## [What to do]
Count the lines in the entries below that contain the string "This", treating uppercase and lowercase as different, and reply with that number alone.

-- start Material --

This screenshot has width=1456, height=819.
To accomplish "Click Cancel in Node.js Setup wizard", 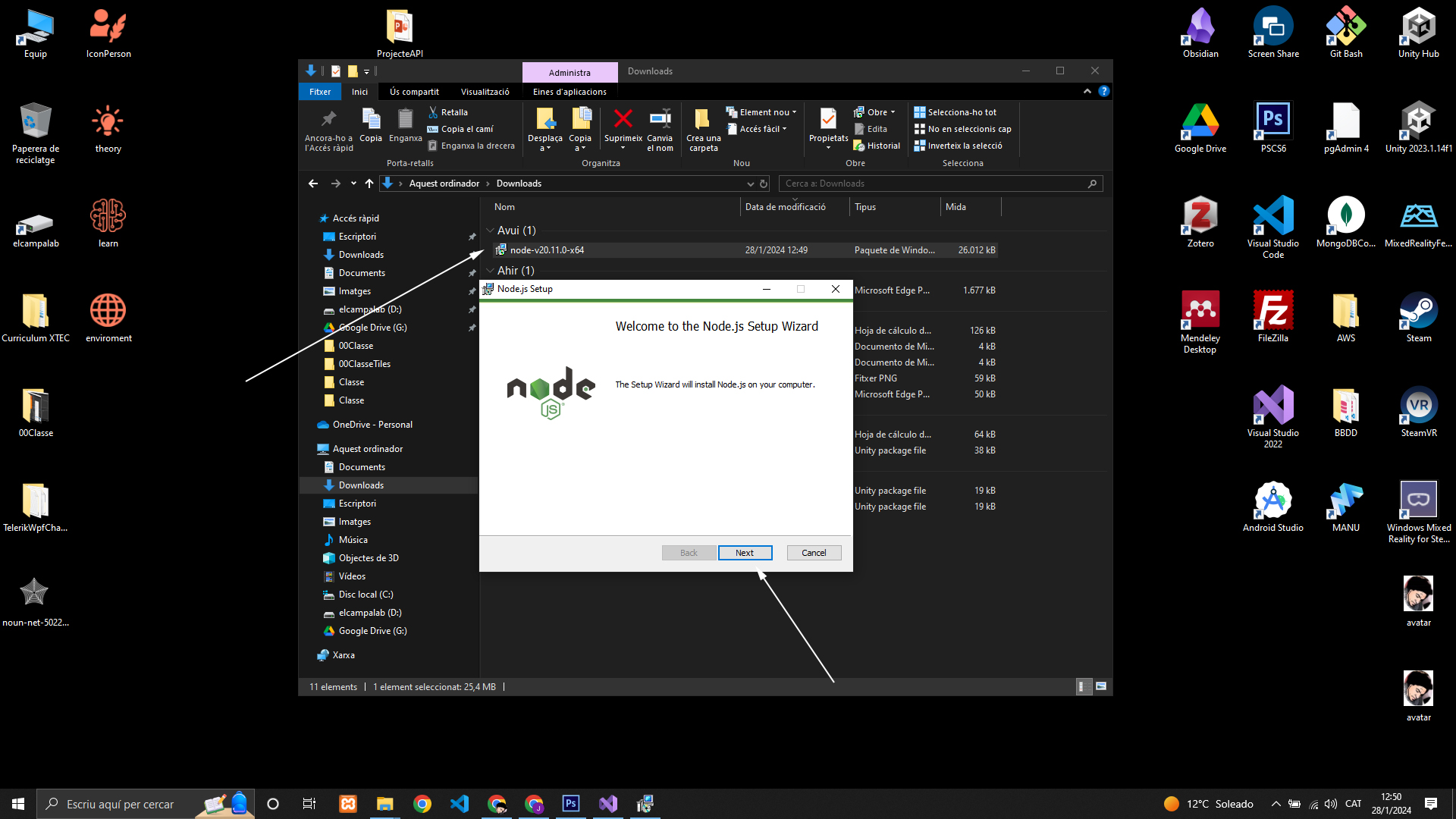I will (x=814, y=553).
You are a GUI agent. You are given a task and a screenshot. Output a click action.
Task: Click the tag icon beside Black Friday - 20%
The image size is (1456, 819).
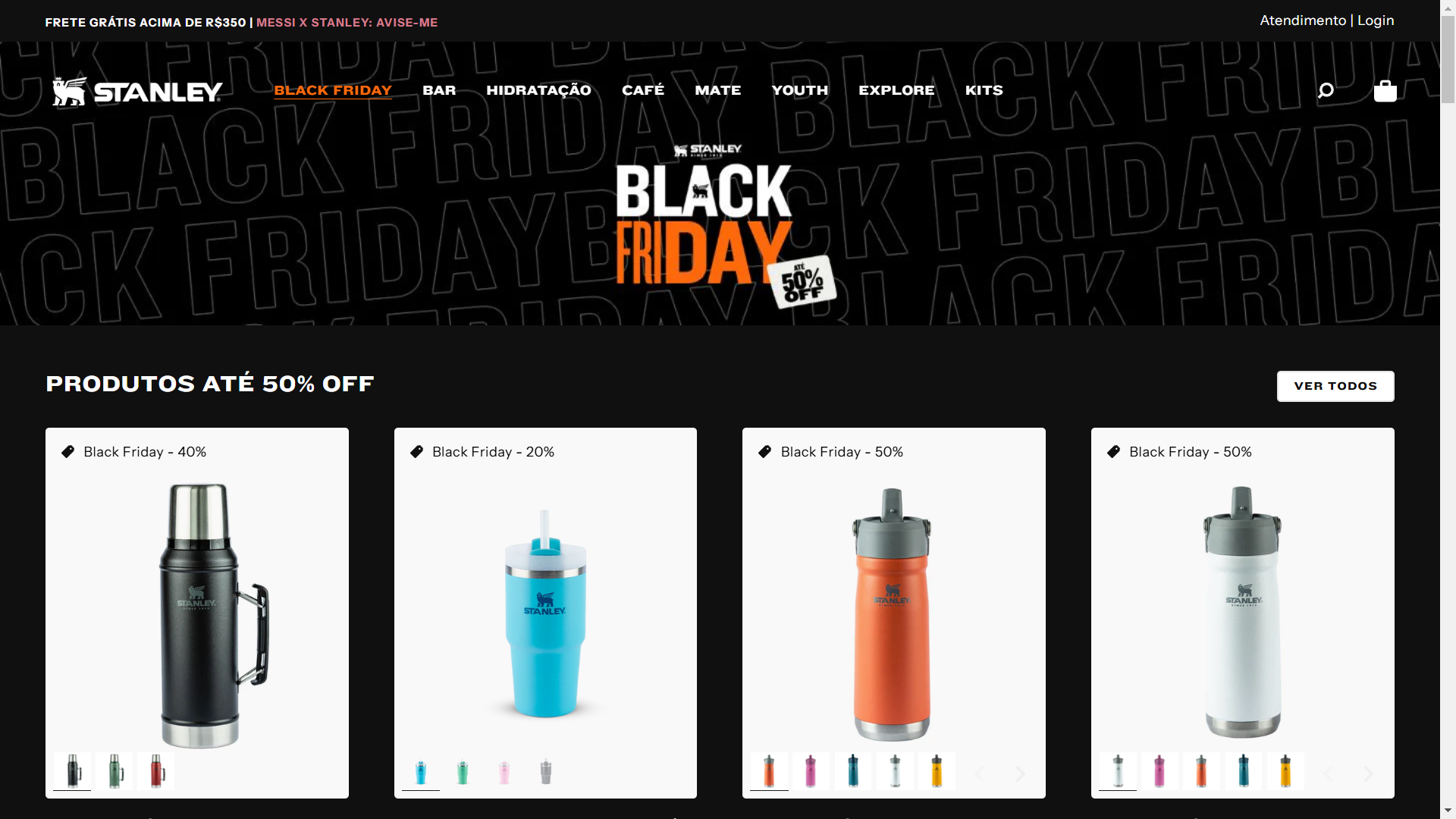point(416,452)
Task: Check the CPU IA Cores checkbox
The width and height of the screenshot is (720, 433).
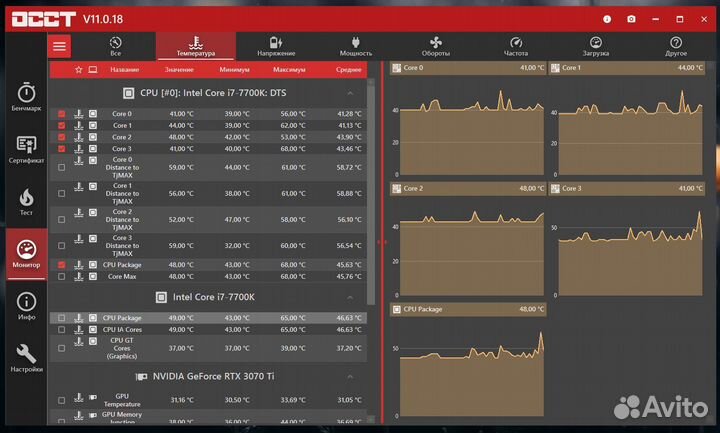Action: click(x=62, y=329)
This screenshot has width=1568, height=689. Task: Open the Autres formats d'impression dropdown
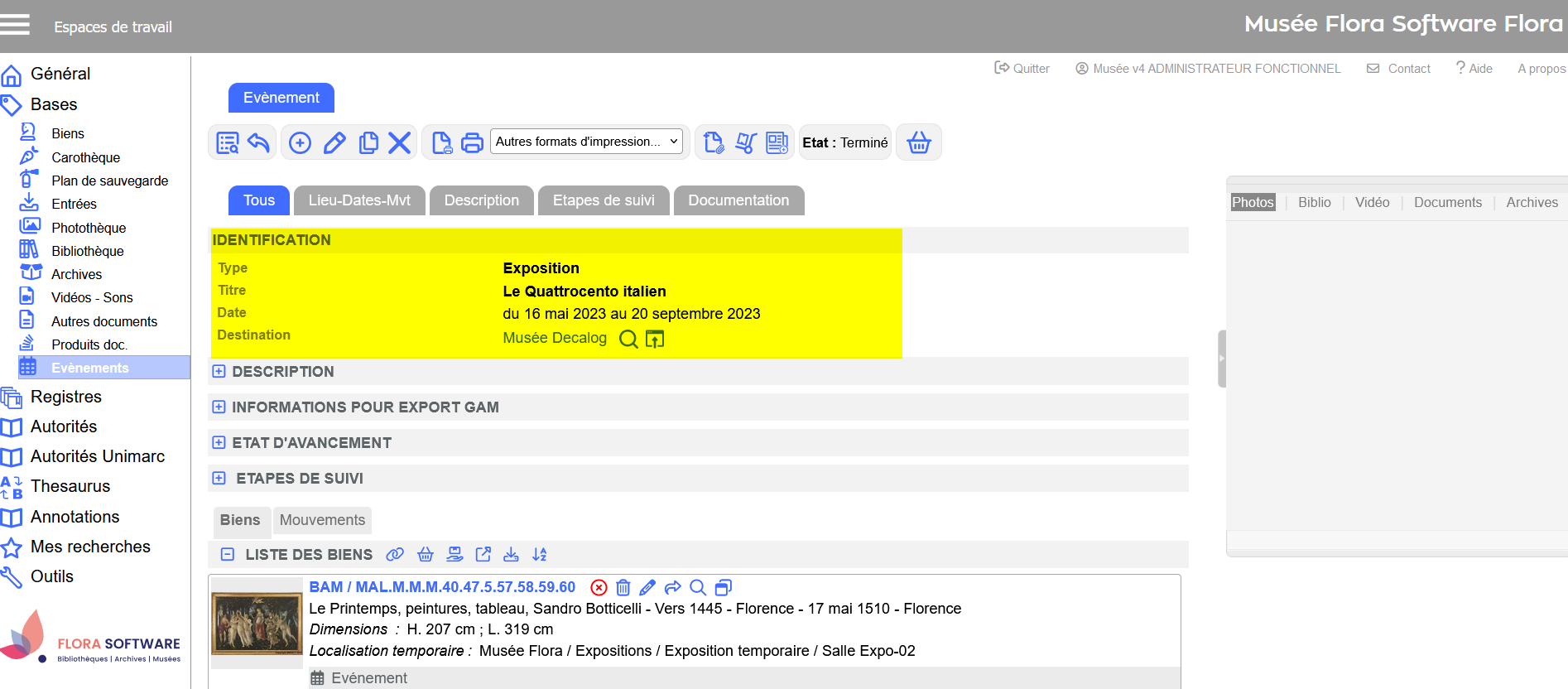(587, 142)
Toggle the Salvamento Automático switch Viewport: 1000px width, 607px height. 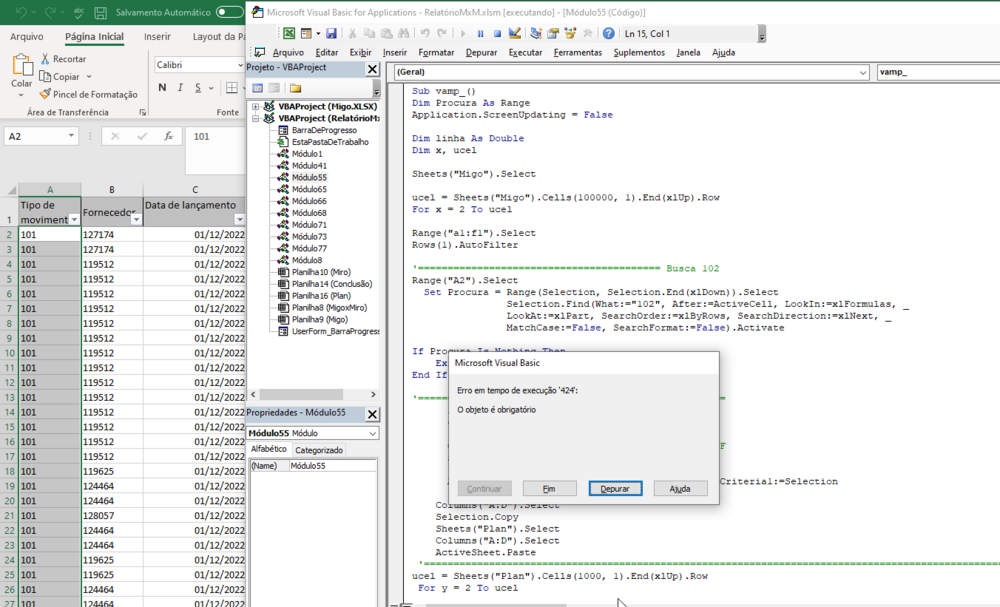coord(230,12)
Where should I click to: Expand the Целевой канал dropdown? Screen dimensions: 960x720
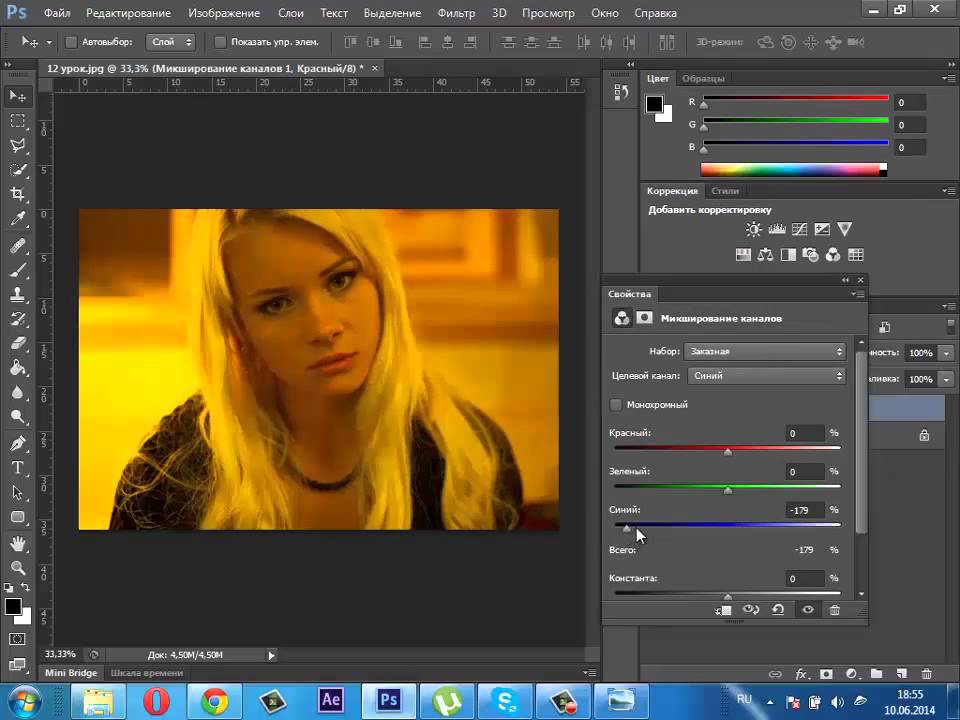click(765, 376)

-- end Material --

## [Exercise solution]
2